El Lucena salió vapuleado (4-0) de la visita al Ramón de Carranza. El Cádiz fue mucho rival para un equipo celeste disfrazado con muchos complejos en el último fin de semana del Carnaval en la Tacita de Plata. El conjunto amarillo se consolida y aumenta su ventaja en la primera posición a costa de un bloque aracelitano que, pese a la goleada, se mantiene en los puestos de fase de ascenso a Segunda.
La primera parte fue de absoluto dominio cadista desde el primer minuto. La escuadra de Rafael Carillo «Falete» salió claramente a conservar el punto inicial, con un esquema muy defensivo, esperando al Cádiz en el centro del campo e intentando salir a la contra, pero ambos intentos eran siempre desmadejados por un Cádiz soberbio en ataque, sobre todo por las bandas, en las que Ikechi y Ferreiro hacían lo que querían.
Los contragolpes lucentinos chocaban de manera constante contra una defensa comandada por un Murillo en un estado de forma espléndido. Tan solo una ocasión dispuso el equipo celeste con un rápido contragolpe conducido por Javi Lara y que Quini tardó en finalizar, permitiendo al defensa colombiano del Cádiz despejar a córner en el minuto 28.

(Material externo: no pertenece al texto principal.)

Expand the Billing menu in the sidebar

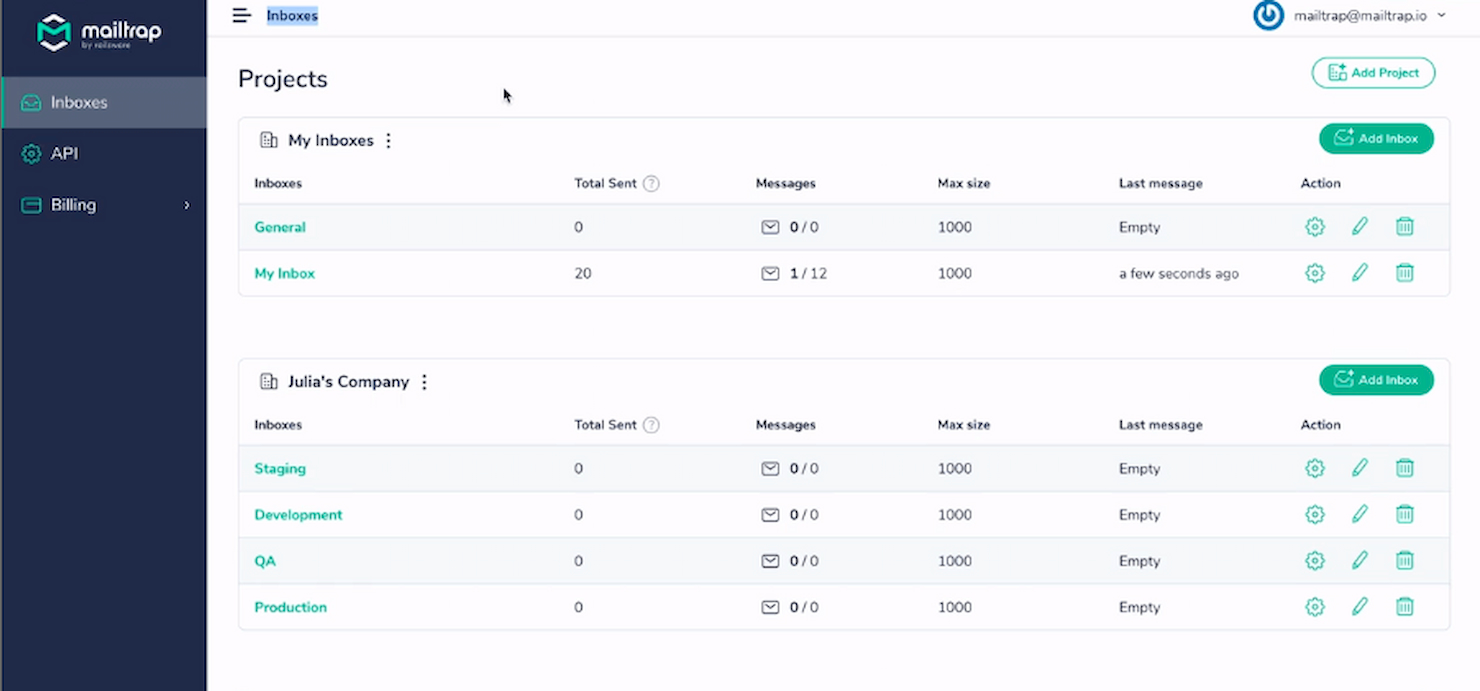pyautogui.click(x=72, y=204)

Las ocasiones en la meta de Vargas, sin embargo, se sucedían de forma continua, haciendo al meta lucense emplearse a fondo durante toda la primera mitad. Y fue al saque de un córner que Ferreiro colocó en el punto de penalti y Murillo dejó muerto para que Juanjo, solo en el segundo palo, inaugurase el marcador de cabeza en el minuto 35. Ocho minutos después se produjo otro córner similar, pero en esta ocasión el que dejó el balón muerto fue Ikechi para que Juanjo, de nuevo solo en el segundo palo, empujara a placer.

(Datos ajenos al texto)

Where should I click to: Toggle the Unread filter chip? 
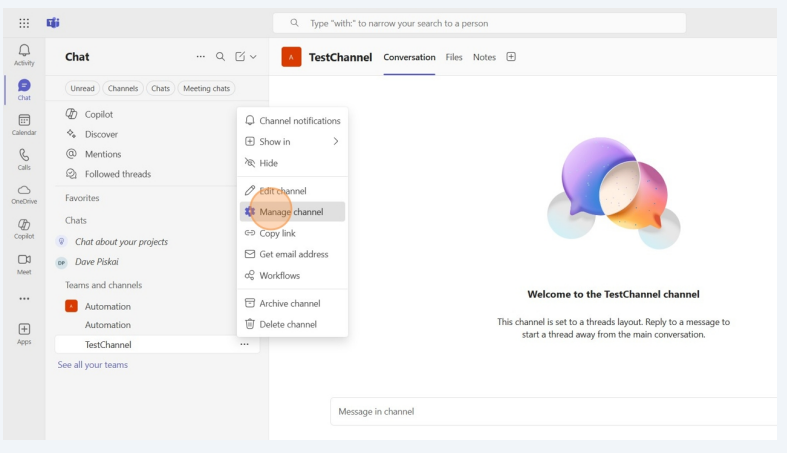point(82,88)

Con dos a cero en el marcador, el Cádiz no baj los brazos y siguió buscando el tercero. Antes del descanso el árbitro perdonó la segunda amarilla a Obregón por unas manos claras, al entender que el jugador paró el balón por escuchar un silbato de la grada y pensar que era el colegiado el que quería detener el juego.
En la segunda mitad, Falete se vio obligado a realizar dos cambios, para tratar de dar algo más de mordiente a su equipo, aunque mantuvo su esquema defensivo, quizá por temor a que el Cádiz superase el «gol average» del equipo celeste. Lanza y Curro Vacas dejaron el sitio a Sarmiento y Rubén Ramos. Pero, las cosas no solo no variaron, sino que el dominio cadista creció durante toda la segunda parte. El Cádiz seguía empujando al Lucena, encerrándolo en su área y centrando balones desde las bandas de forma continua e ininterrumpida.

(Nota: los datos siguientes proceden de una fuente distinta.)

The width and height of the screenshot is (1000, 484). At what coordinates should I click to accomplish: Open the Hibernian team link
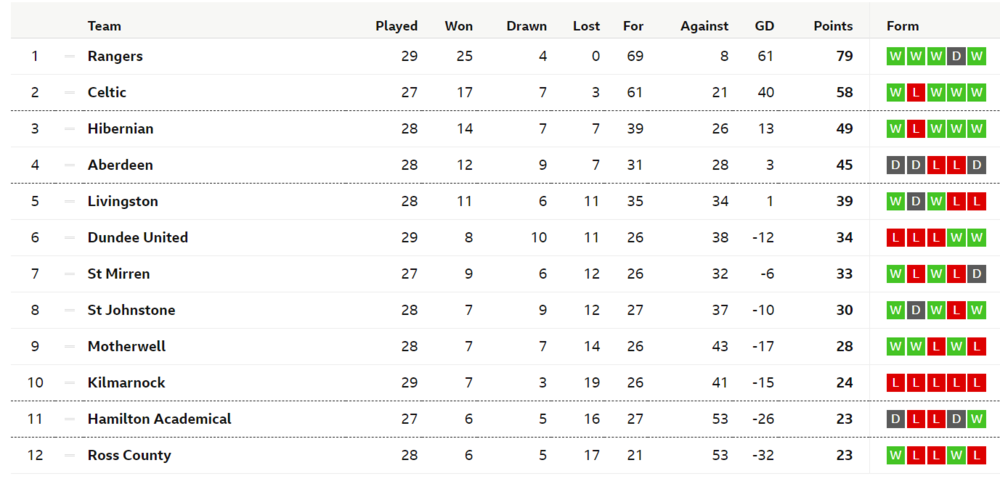(120, 129)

Parecía que sólo a balón parado tenía fortuna el equipo amarillo y en el saque de una falta, de nuevo Ferreiro la puso de manera perfecta para que Yuste rematse de cabeza de forma espectacular poniendo el tres a cero en el marcador en el minuto 59. A partir de aquí, el equipo lucentino se concentró en que no le marcaran más goles, intentando conservar el «gol average» que tenía contra el Cádiz. Sin embargo, tampoco le sirvió de mucho, pues dos minutos después de salir al campo, Akinsola ponía el cuarto en el marcador, con una cabalgada en la que se fue de los dos centrales, para terminar definiendo con la derecha en el 78. Los últimos diez minutos sobraron. El Cádiz se consolida líder y el Lucena debe olvidar el 4-0.